*** Opening of Records for this task ***
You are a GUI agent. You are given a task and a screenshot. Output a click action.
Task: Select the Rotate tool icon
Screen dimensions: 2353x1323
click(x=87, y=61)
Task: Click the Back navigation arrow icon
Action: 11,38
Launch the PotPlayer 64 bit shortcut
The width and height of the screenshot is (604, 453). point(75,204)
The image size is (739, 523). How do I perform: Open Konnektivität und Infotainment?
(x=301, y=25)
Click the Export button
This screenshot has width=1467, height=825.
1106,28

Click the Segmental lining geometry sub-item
*** Close of Records for this task ***
# [Exercise description]
Write out exactly the lines from the one containing "The image size" through the end of the data, both included. Add nothing else.

# [Output]
The image size is (739, 523). How do I perform: Open Konnektivität und Infotainment?
(x=301, y=25)
Click the Export button
This screenshot has width=1467, height=825.
1106,28

Click the Segmental lining geometry sub-item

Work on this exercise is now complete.